III. Sentence Revision
The Indiana Constitution gives this Court "in all appeals of criminal cases, the power to review all questions of law and to review and revise the sentence imposed." Ind. Const. Art. VII, § 4. We currently exercise this power under the standard set forth in Indiana Appellate Rule 7(B): "The Court may revise a sentence authorized by statute if, after due consideration of the trial court's decision, the Court finds that the sentence is inappropriate in light of the nature of the offense and the character of the offender." The presumptive sentence for murder is fifty-five years, and the minimum is forty-five years. I.C. § 35-50-2-3. Additional years can be "added for aggravating circumstances" but in the absence of aggravators, the presumptive sentence is appropriate. Smylie, 823 N.E.2d at 684 n. 3 (quoting Ind.Code §§ 35-50-2-3 to 7 (2004)); Henderson v. State, 769 N.E.2d 172, 180 (Ind.2002). Based on aggravating circumstances, the trial court sentenced Duncan to sixty-two years with ten years of that suspended. As explained above, Duncan's Blakely claim was not waived and two of the aggravating factors were not properly presented for jury determination. Duncan's prior convictions and charges were neither sufficiently weighty or similar to the current offense to justify enhancing the sentence.
This case presents a clear case of reckless homicide, a class C felony with a presumptive sentence of four years. It also meets the technical requirements of a dealing conviction, albeit one that seems at the margins of the conduct targeted by the statute. The presumptive sentence for dealing, a class A felony, is thirty years.
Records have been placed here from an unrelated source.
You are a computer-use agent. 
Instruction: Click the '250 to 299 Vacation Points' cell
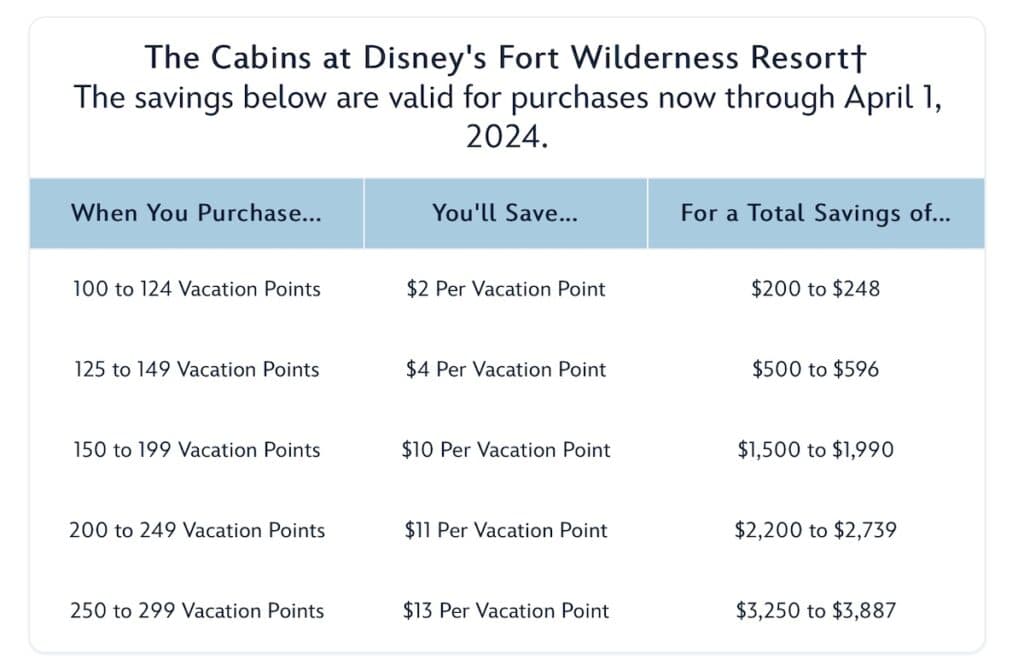point(197,610)
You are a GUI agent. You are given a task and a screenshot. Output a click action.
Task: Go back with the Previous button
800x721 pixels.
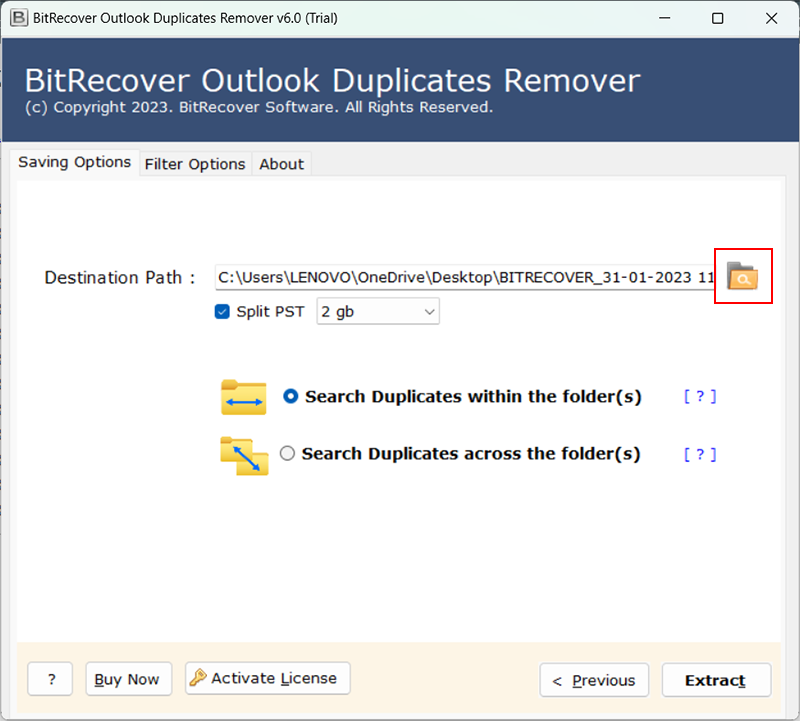tap(594, 680)
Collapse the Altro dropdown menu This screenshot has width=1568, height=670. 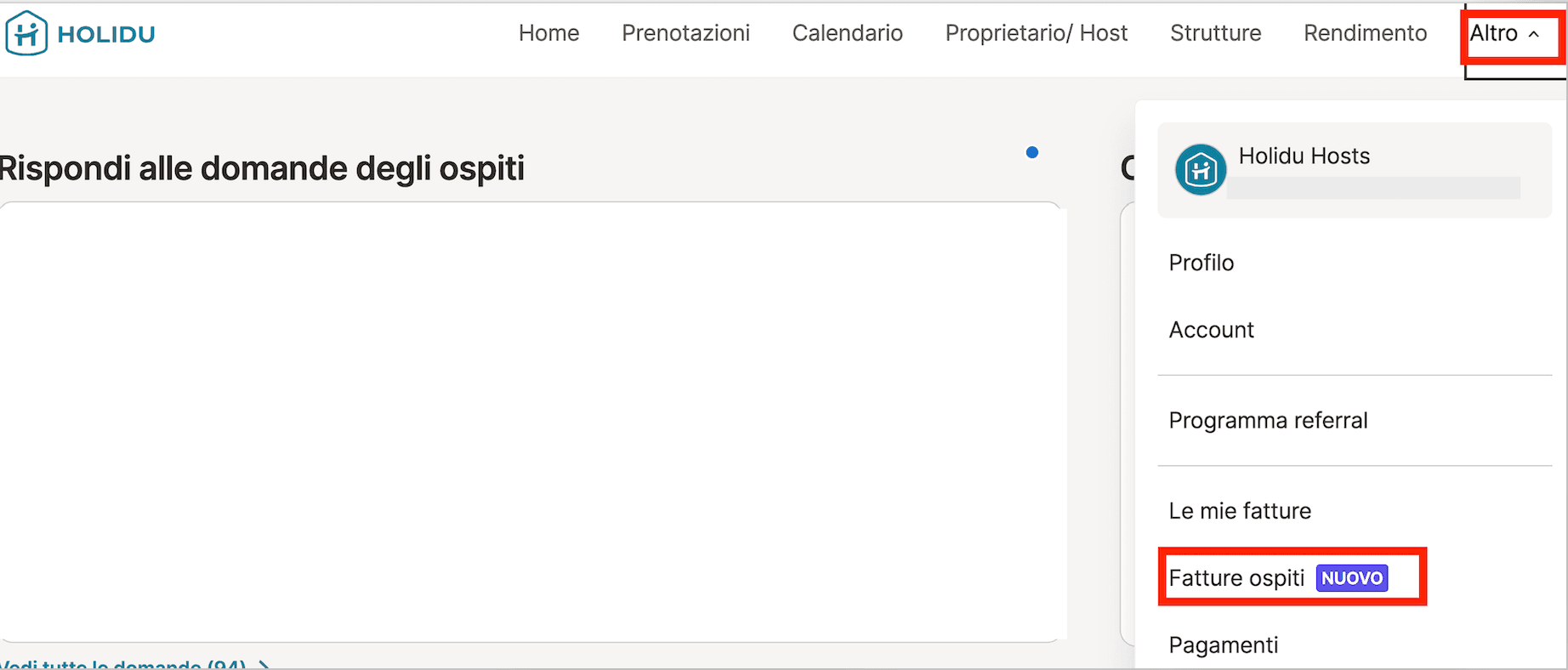click(x=1503, y=34)
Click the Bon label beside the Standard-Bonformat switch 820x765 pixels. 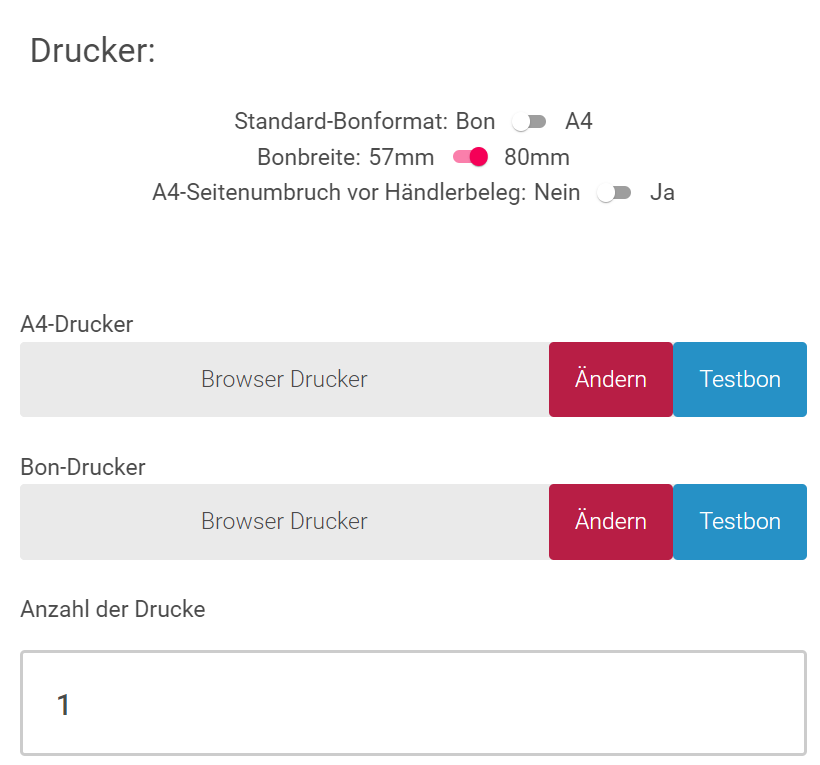[475, 122]
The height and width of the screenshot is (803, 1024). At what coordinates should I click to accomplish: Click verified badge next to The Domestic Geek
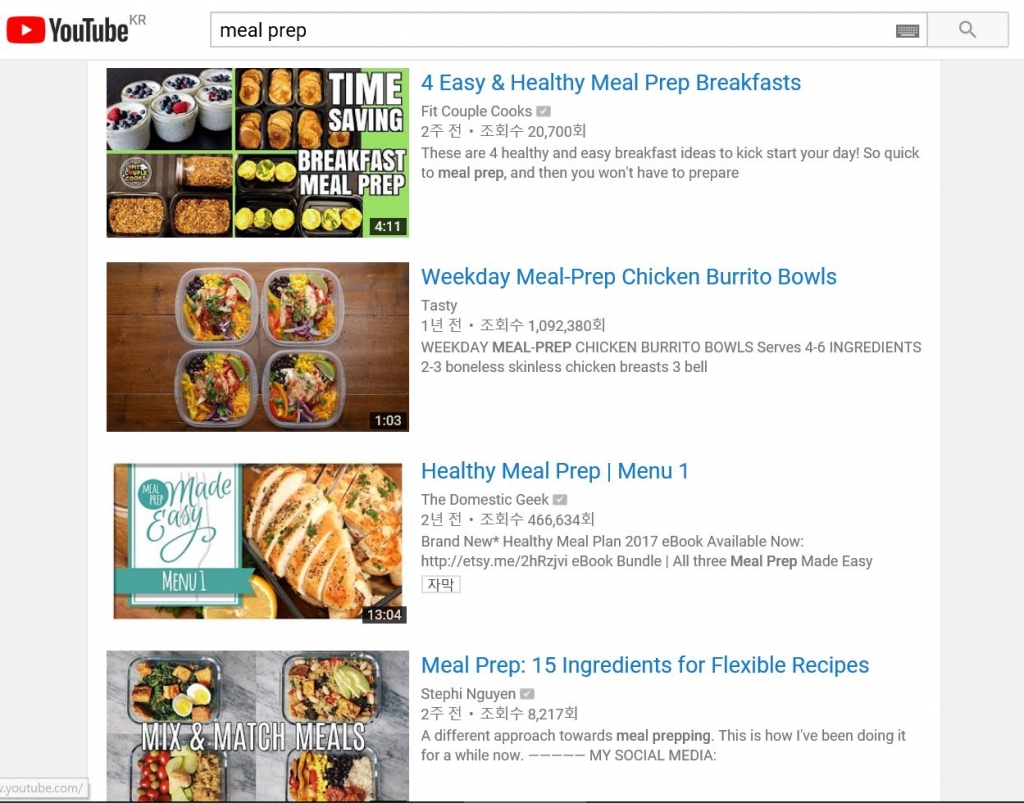click(x=560, y=500)
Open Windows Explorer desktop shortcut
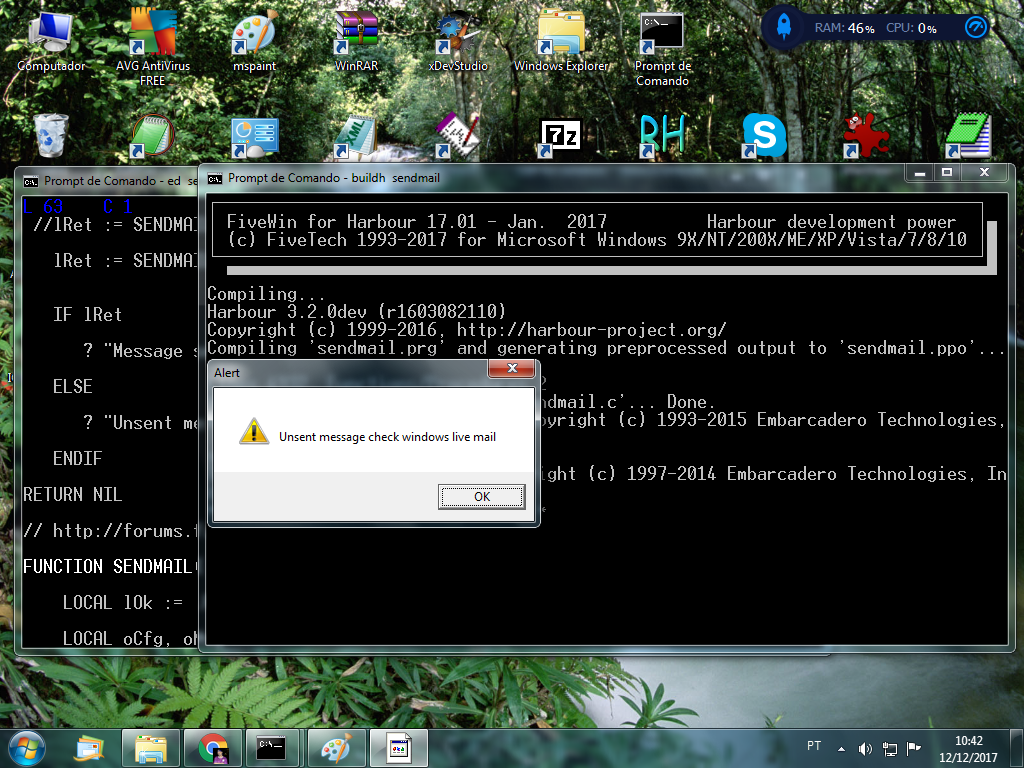 pos(561,35)
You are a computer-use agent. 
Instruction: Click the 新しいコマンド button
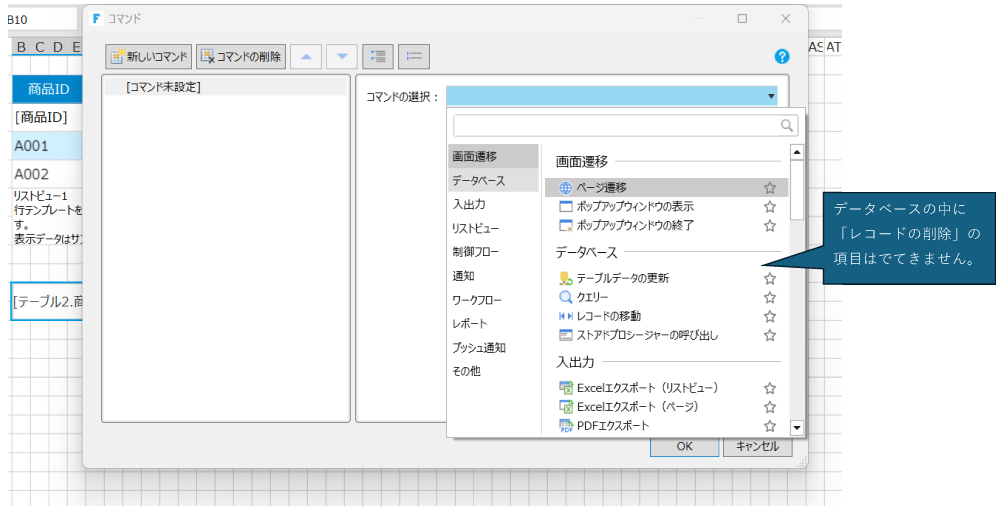click(x=148, y=57)
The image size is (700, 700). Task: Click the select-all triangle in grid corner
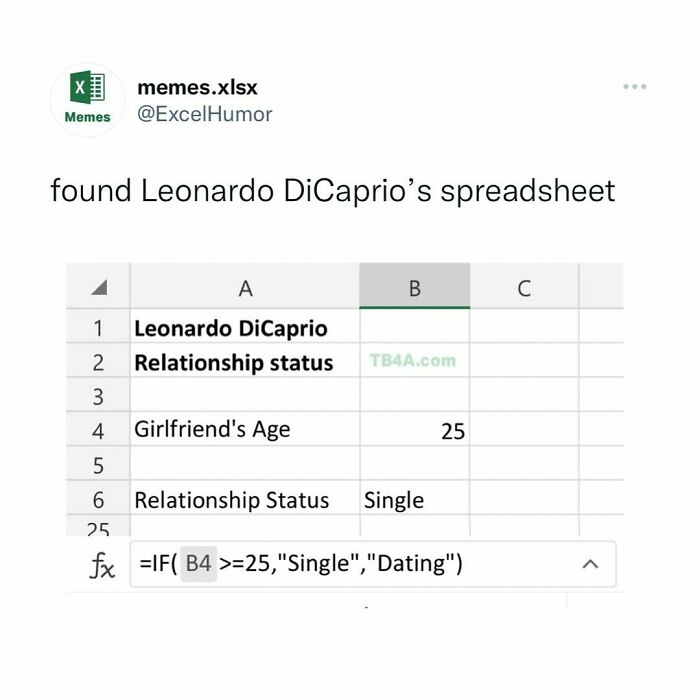coord(98,289)
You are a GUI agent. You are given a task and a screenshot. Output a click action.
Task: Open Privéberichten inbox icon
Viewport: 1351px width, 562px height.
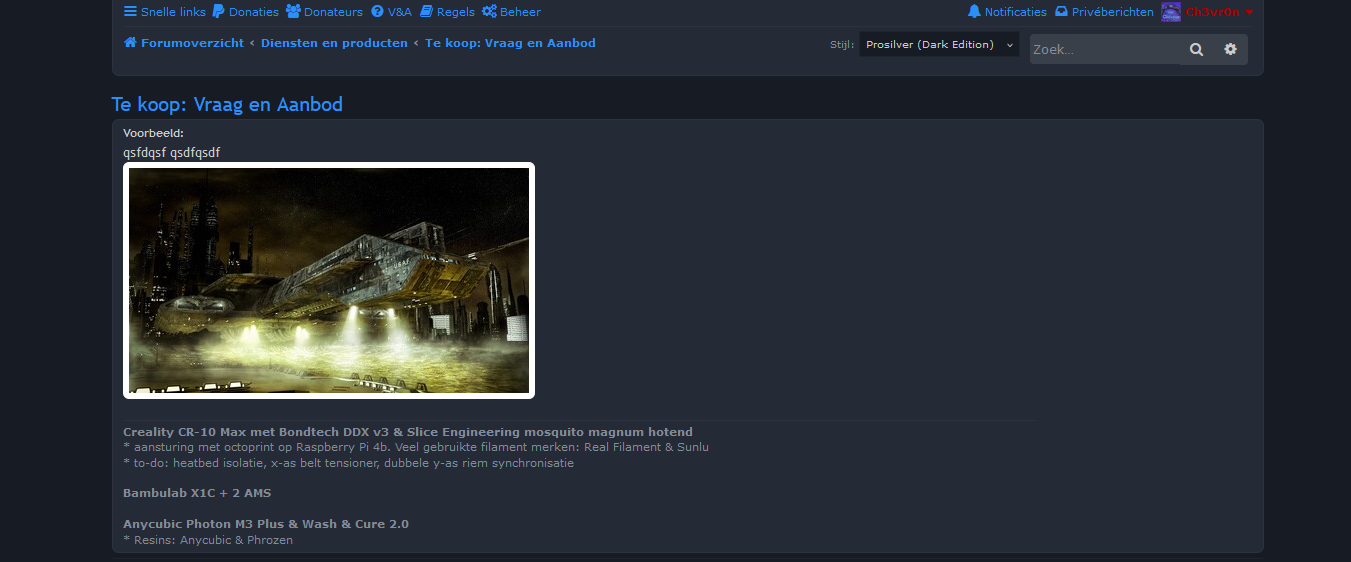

By compounding the two crimes into a felony murder, the presumptive reaches fifty-five years, and that presumptive sentence was enhanced to sixty-two years based on some factors that raise Blakely issues and a relatively minor criminal history. We cannot conclude that Duncan's conduct was more serious than the typical murder. Indeed, it is only through a series of stretches that her conduct falls under the murder statute. Indiana Code section 35-50-2-2 prohibits suspending a *961 murder sentence below the minimum sentence of forty-five years. Accordingly, we conclude that the appropriate sentence for Duncan is the minimum murder sentence of forty-five years, which is nevertheless fifteen years more than the presumptive sentence for dealing and forty-one years more than the presumptive sentence for reckless homicide.

Conclusion
Duncan's sentence is revised to forty-five years. We summarily affirm the Court of Appeals as to issues not addressed in this opinion. See Appellate Rule 58(A).
SHEPARD, C.J., and SULLIVAN and RUCKER, JJ., concur.
DICKSON, J., dissents without opinion.